Exemplary embodiments of the methods and components of the presently disclosed subject matter have been described herein. As noted elsewhere, these embodiments have been described for illustrative purposes only, and are not limiting. Other embodiments are possible and are covered by the presently disclosed subject matter. Such embodiments will be apparent to persons skilled in the relevant art(s) based on the teachings contained herein. Thus, the breadth and scope of the present invention should not be limited by any of the above-described exemplary embodiments but should be defined only in accordance with the following claims and their equivalents.

Examples

Prophetic Example 1

Residential Setting

A user carrying a smartphone or other mobile device is traveling to their residence. The disclosed system detects the user and determines that the user is driving when the user enters the geofenced area.

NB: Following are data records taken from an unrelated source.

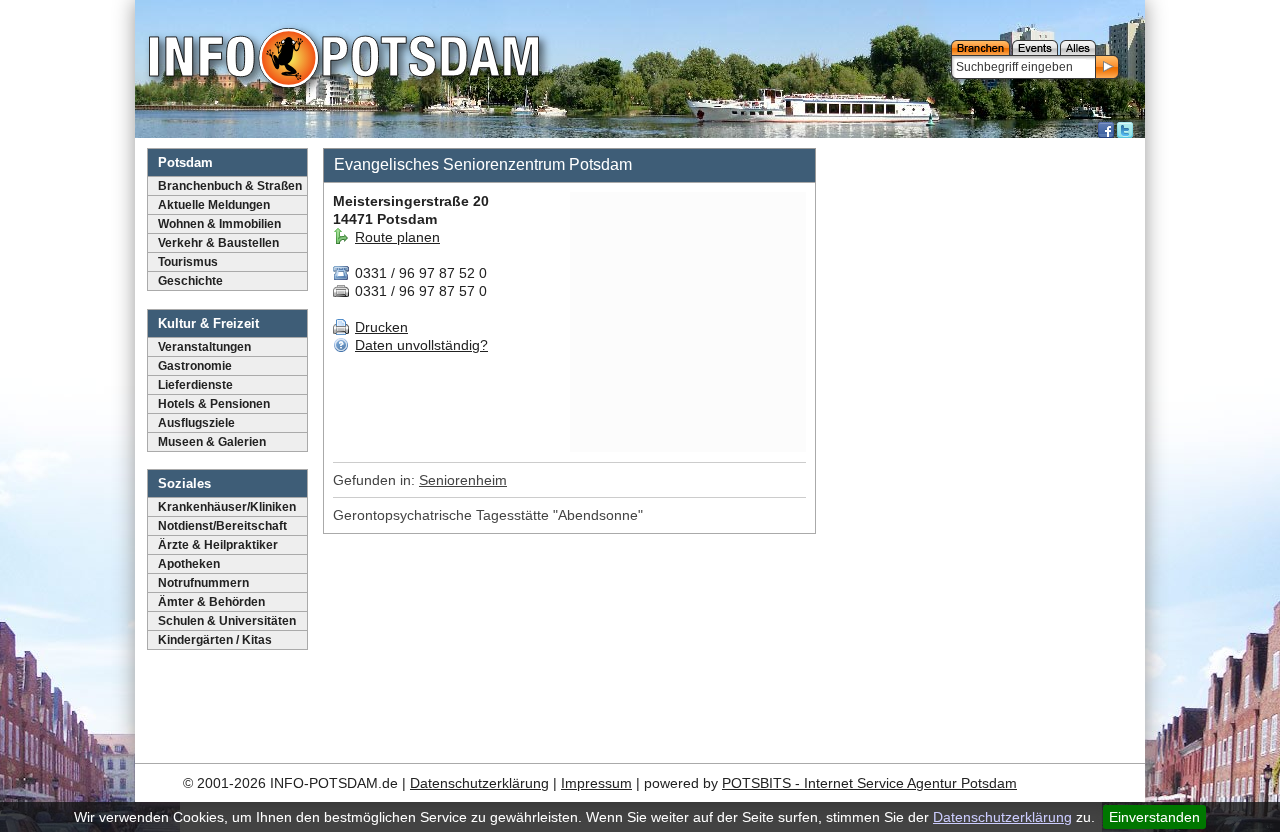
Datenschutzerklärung (1002, 817)
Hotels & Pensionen (214, 404)
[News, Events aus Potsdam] (344, 60)
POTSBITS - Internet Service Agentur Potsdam (869, 783)
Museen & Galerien (212, 442)
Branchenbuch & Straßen (230, 186)
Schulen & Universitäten (227, 621)
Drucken (381, 327)
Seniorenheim (463, 480)
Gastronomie (195, 366)
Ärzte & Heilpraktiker (218, 545)
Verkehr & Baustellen (218, 243)
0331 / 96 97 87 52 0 (419, 273)
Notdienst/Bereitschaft (222, 526)
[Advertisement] (983, 445)
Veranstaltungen (204, 347)
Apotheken (189, 564)
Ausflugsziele (196, 423)
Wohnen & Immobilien (219, 224)
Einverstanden (1154, 817)
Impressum (596, 783)
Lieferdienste (195, 385)
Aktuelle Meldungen (214, 205)
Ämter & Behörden (211, 602)
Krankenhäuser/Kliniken (227, 507)
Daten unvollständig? (421, 345)
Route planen (397, 237)
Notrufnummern (203, 583)
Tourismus (188, 262)
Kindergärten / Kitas (215, 640)
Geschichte (190, 281)
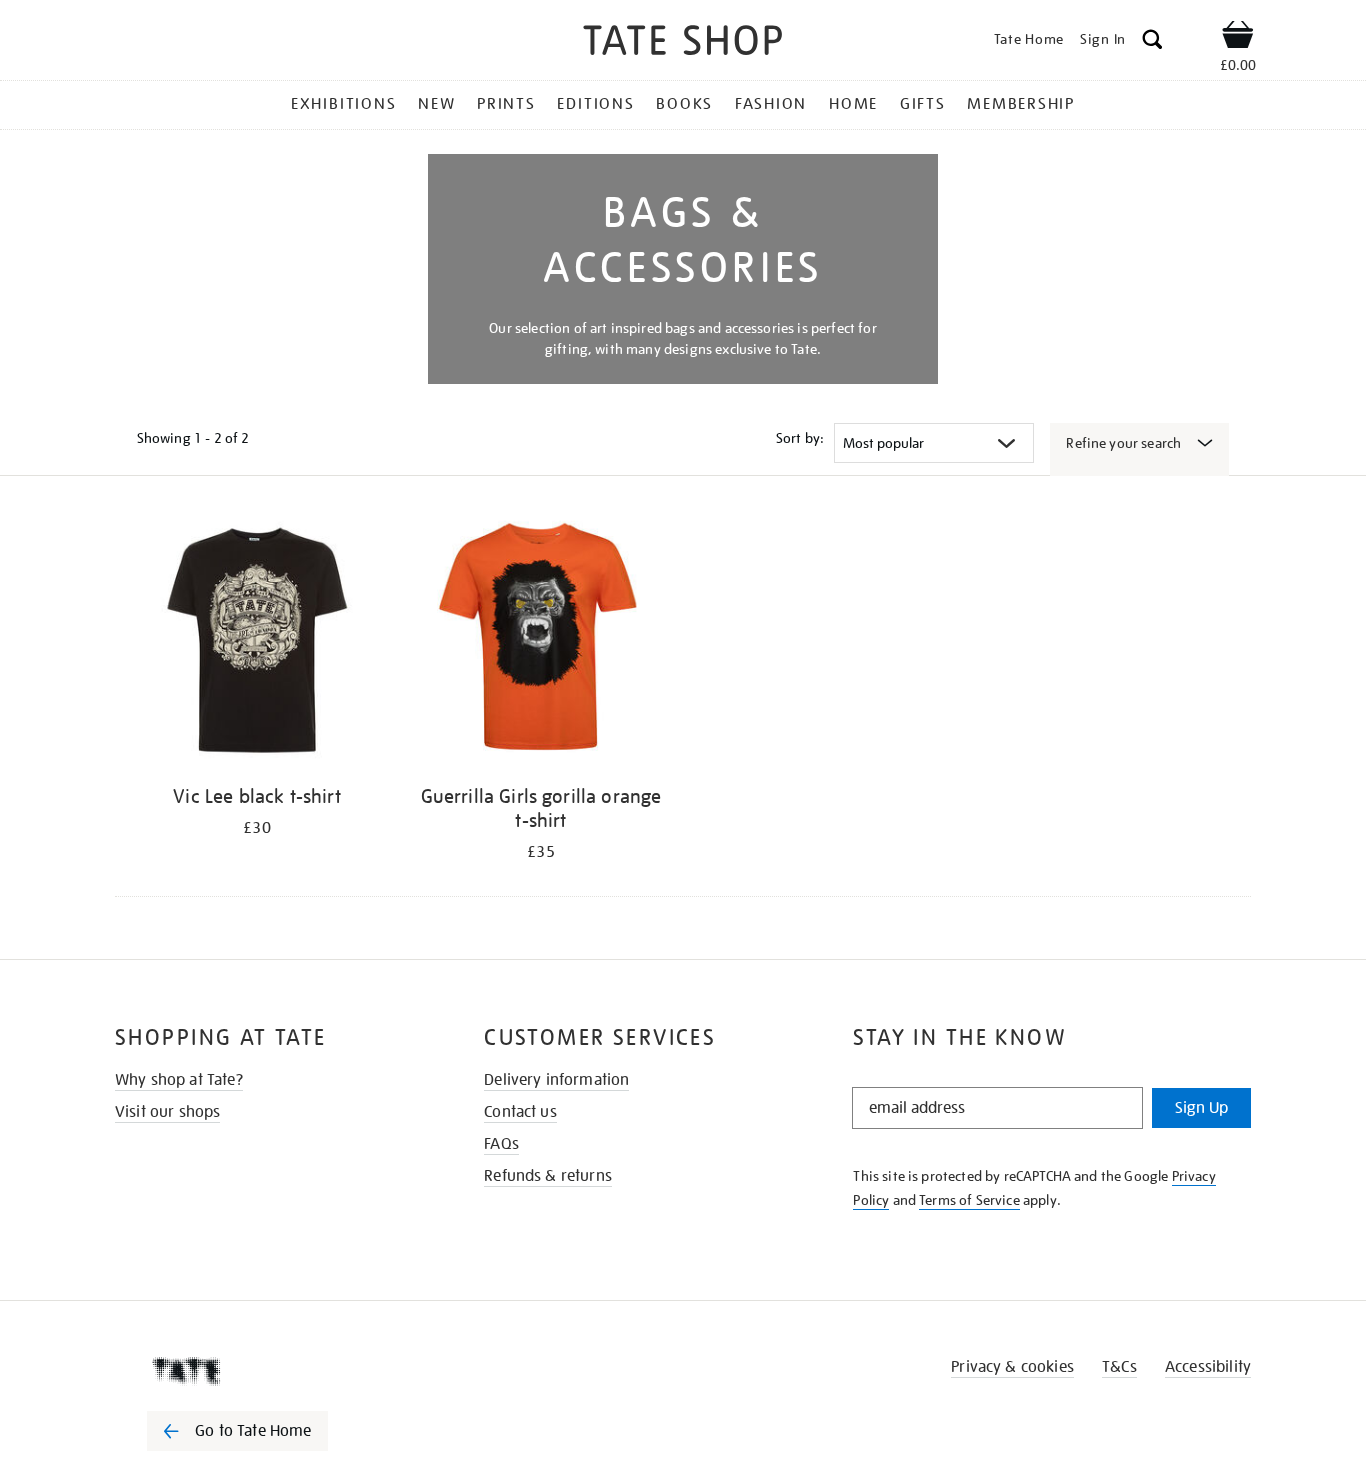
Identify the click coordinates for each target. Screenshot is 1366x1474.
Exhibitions (343, 104)
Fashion (771, 104)
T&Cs (1119, 1367)
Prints (506, 104)
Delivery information (556, 1080)
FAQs (501, 1144)
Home (853, 104)
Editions (595, 104)
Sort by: (800, 438)
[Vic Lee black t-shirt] (257, 643)
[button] (1152, 42)
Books (684, 104)
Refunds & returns (548, 1176)
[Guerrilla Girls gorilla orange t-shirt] (541, 643)
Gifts (923, 104)
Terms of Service (969, 1200)
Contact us (520, 1112)
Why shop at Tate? (179, 1080)
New (436, 104)
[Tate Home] (273, 1371)
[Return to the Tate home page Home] (683, 43)
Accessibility (1208, 1367)
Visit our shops (167, 1112)
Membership (1021, 104)
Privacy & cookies (1012, 1367)
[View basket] (1238, 38)
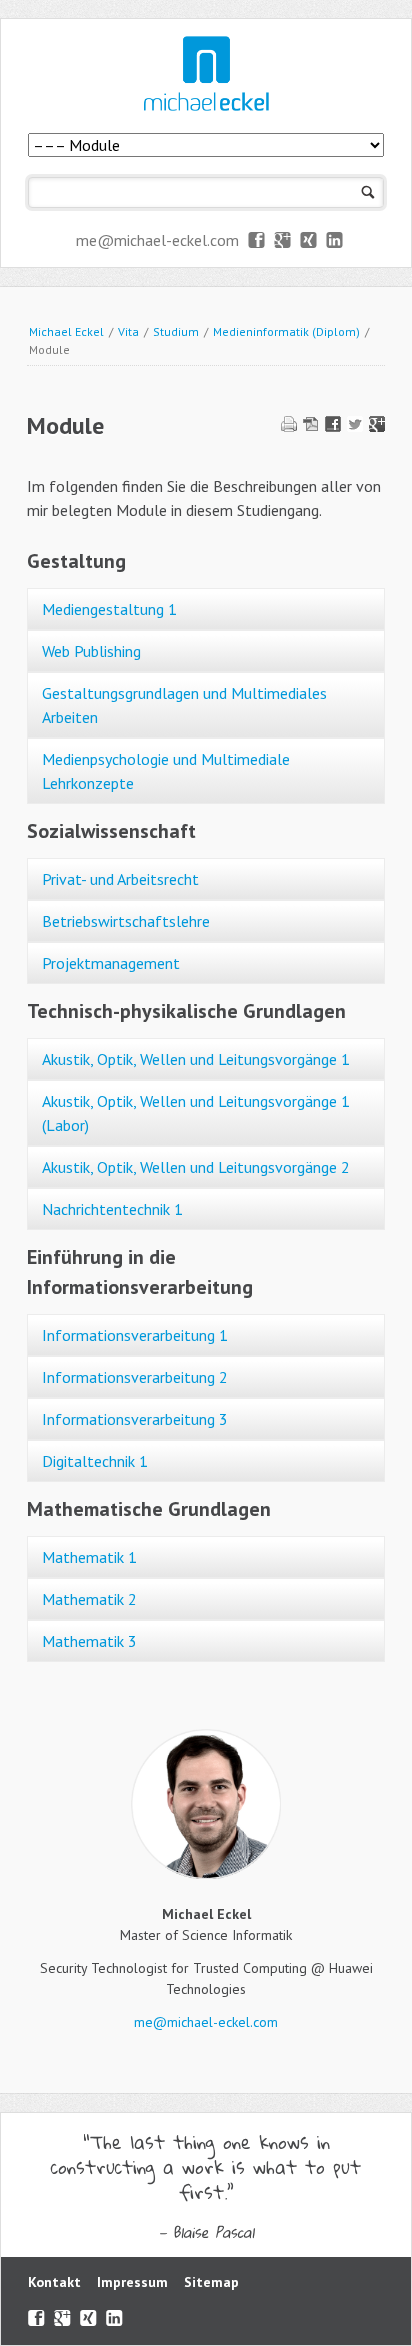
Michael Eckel (66, 331)
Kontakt (54, 2282)
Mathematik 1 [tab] (89, 1557)
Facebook (257, 241)
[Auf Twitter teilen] (355, 426)
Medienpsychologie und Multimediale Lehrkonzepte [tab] (166, 771)
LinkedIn (335, 241)
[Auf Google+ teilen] (377, 426)
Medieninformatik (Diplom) (286, 331)
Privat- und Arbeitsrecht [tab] (120, 879)
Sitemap (211, 2282)
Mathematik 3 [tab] (89, 1641)
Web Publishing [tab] (91, 651)
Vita (128, 331)
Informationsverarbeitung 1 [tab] (135, 1335)
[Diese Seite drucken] (289, 426)
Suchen (368, 192)
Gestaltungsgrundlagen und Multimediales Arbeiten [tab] (184, 705)
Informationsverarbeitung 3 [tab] (135, 1419)
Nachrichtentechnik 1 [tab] (112, 1209)
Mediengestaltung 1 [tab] (109, 609)
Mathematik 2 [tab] (89, 1599)
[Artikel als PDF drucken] (311, 426)
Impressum (132, 2282)
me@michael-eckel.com (157, 240)
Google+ (283, 241)
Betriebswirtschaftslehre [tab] (126, 921)
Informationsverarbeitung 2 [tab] (135, 1377)
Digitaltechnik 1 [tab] (95, 1461)
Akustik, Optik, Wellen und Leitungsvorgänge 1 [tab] (196, 1059)
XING (309, 241)
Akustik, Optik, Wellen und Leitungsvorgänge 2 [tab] (196, 1167)
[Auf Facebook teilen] (333, 426)
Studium (176, 331)
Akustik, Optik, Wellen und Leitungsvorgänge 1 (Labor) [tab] (196, 1113)
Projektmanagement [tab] (111, 963)
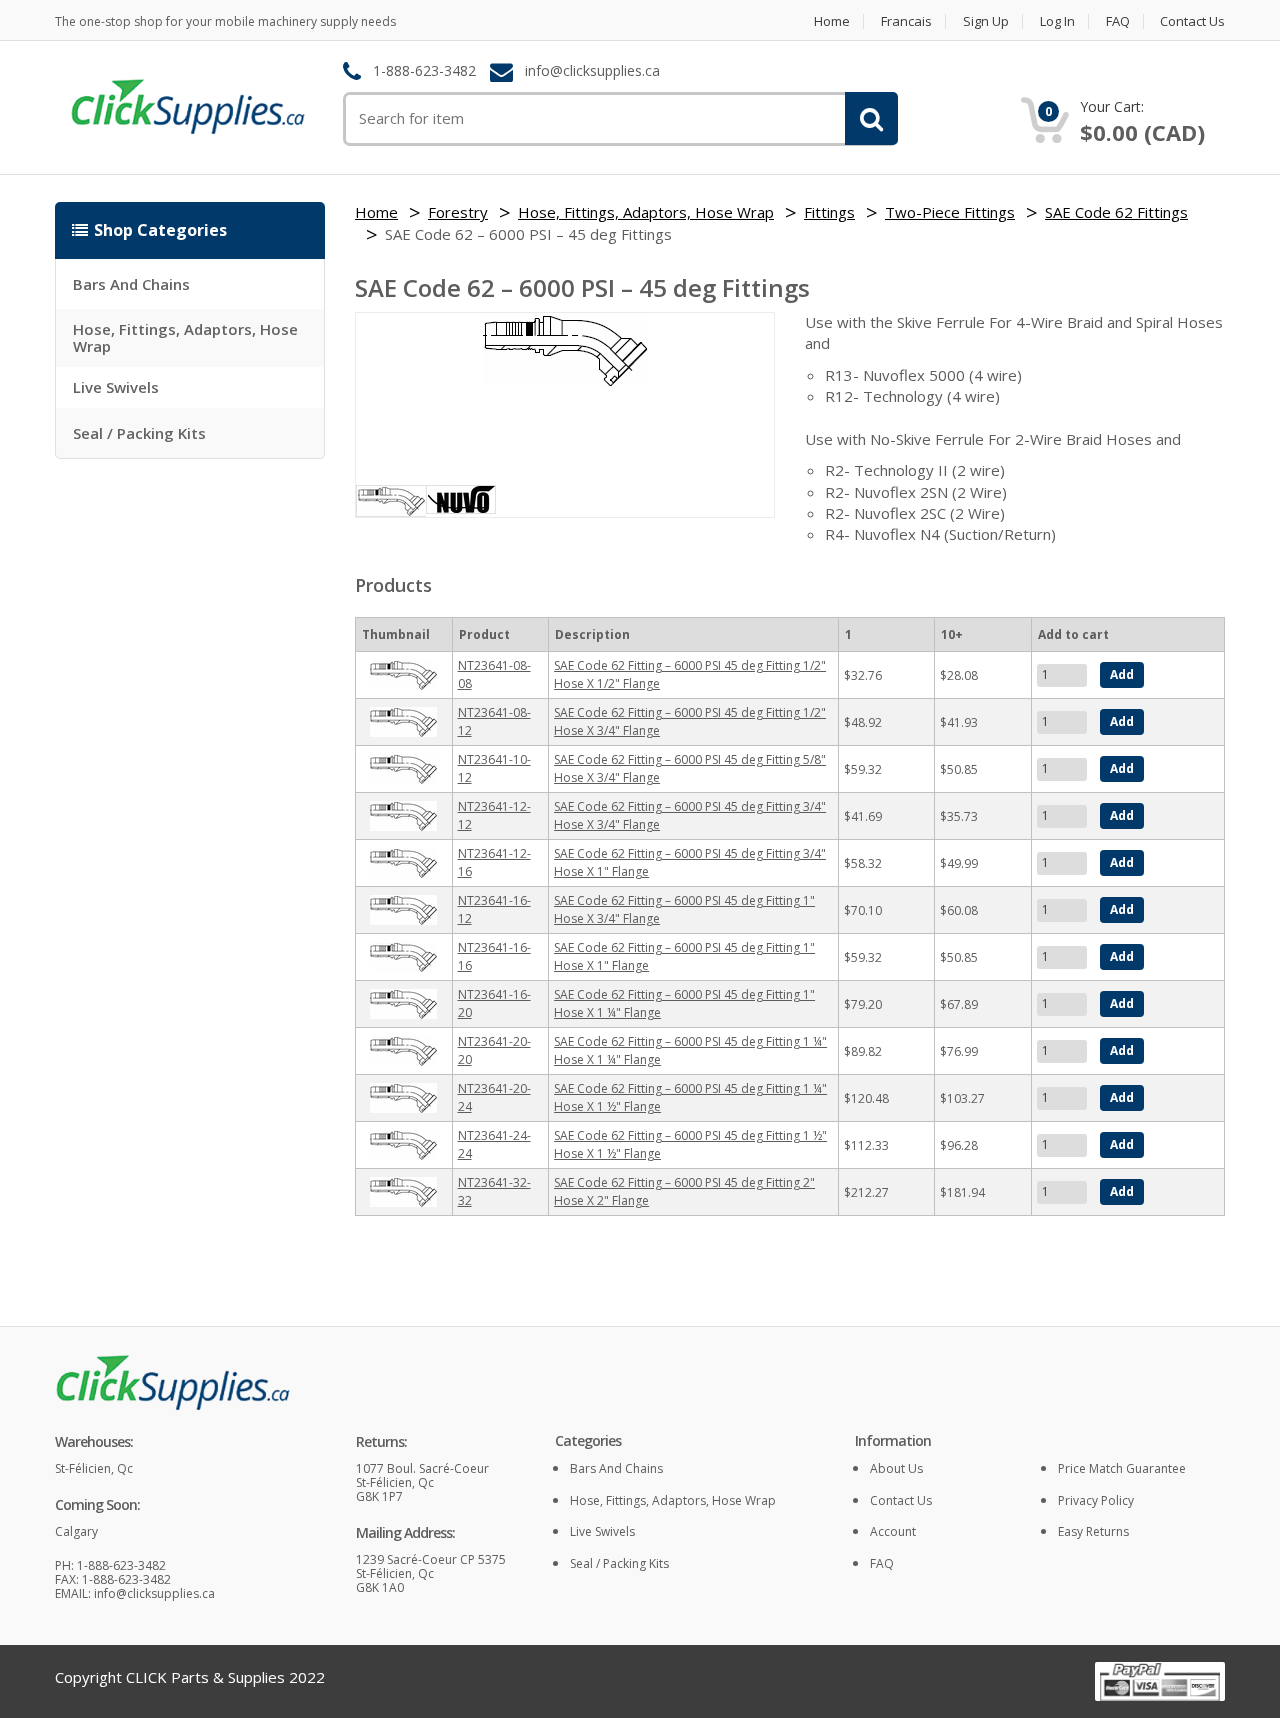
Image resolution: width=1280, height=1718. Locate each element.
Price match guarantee (1122, 1468)
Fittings (829, 212)
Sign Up (986, 21)
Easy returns (1093, 1531)
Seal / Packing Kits (139, 433)
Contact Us (1192, 21)
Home (832, 21)
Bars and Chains (131, 284)
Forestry (458, 212)
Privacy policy (1096, 1500)
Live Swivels (116, 387)
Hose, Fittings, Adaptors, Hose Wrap (185, 337)
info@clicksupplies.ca (592, 71)
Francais (906, 21)
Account (893, 1531)
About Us (896, 1468)
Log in (1057, 21)
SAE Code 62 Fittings (1116, 212)
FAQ (1118, 21)
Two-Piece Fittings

The system communicates the user's location and mode of travel to the communications hub. In response, the system opens the user's home garage door, turns on the lights in the user's driveway, and unlocks the door to the residence.

If the user is detected as walking, the system can unlock the front door and turn on the foyer lights.

If the user is detected as cycling, the system can unlock the back door where bicycles are typically stored.

Prophetic Example 2

Factory Setting

Workers arriving at a factory can be identified and authenticated based on their smartphones. If a worker arrives by car, the disclosed system can raise a barrier arm at the factory to allow entry. If a worker arrives on foot, the system can open a pedestrian entrance to allow the worker to enter the facility.

Prophetic Example 3

Commercial Setting

A shopping center can use the disclosed system to guide cars to available parking spots when a car is detected. Similarly, the system can guide pedestrians to the nearest entrance if they are walking.